Saved data entries:
────────────────────────────────────────
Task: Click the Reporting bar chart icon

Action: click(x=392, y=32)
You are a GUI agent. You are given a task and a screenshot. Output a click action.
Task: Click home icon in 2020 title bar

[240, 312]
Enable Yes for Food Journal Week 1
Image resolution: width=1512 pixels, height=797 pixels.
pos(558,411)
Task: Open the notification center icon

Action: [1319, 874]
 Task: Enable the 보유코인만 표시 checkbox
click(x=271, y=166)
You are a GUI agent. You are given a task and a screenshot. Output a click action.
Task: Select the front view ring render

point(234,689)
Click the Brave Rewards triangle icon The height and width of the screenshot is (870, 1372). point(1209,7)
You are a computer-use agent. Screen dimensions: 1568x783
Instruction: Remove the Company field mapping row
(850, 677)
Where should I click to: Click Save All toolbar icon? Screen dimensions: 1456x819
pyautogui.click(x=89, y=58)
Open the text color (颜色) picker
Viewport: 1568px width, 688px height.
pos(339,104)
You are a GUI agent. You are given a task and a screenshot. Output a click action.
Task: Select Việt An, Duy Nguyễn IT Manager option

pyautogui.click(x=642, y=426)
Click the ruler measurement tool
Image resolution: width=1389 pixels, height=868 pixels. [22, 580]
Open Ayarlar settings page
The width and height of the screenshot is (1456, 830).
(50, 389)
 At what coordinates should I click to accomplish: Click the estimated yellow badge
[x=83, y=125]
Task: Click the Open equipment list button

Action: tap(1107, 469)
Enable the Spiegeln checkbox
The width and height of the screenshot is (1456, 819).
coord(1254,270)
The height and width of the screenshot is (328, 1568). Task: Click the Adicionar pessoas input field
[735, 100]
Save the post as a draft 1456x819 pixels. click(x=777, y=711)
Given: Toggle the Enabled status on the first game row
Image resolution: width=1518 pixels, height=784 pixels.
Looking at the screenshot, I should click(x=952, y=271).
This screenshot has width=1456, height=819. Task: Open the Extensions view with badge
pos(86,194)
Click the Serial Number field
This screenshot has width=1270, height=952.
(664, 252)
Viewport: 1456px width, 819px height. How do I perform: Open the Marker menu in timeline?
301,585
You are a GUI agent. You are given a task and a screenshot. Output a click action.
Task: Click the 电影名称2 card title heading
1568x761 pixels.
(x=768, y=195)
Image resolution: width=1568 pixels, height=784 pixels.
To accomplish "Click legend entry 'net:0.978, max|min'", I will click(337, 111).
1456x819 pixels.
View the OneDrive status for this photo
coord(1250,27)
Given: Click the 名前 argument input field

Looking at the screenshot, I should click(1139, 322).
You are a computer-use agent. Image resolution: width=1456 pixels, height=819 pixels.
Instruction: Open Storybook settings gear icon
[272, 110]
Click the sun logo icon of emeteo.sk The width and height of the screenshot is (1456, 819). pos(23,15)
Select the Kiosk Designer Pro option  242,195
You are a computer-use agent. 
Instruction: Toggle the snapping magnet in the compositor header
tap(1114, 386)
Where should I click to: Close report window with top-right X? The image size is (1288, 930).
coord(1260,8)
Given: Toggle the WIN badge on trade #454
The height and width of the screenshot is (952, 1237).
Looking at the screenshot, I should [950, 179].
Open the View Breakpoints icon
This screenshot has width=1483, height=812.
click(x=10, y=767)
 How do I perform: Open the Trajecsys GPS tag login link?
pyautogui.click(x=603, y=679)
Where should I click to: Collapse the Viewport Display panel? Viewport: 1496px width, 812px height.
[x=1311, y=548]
────────────────────────────────────────
_EXERCISE AIM:_ Retype the records above from the very first line down to the line with "Click the Brave", keeping both of those lines. Include nothing beyond them.

_SOLUTION:_
Task: Click the Reporting bar chart icon

Action: click(x=392, y=32)
You are a GUI agent. You are given a task and a screenshot. Output a click action.
Task: Click home icon in 2020 title bar

[240, 312]
Enable Yes for Food Journal Week 1
Image resolution: width=1512 pixels, height=797 pixels.
pos(558,411)
Task: Open the notification center icon

Action: [1319, 874]
 Task: Enable the 보유코인만 표시 checkbox
click(x=271, y=166)
You are a GUI agent. You are given a task and a screenshot. Output a click action.
Task: Select the front view ring render

point(234,689)
Click the Brave Rewards triangle icon The height and width of the screenshot is (870, 1372). point(1209,7)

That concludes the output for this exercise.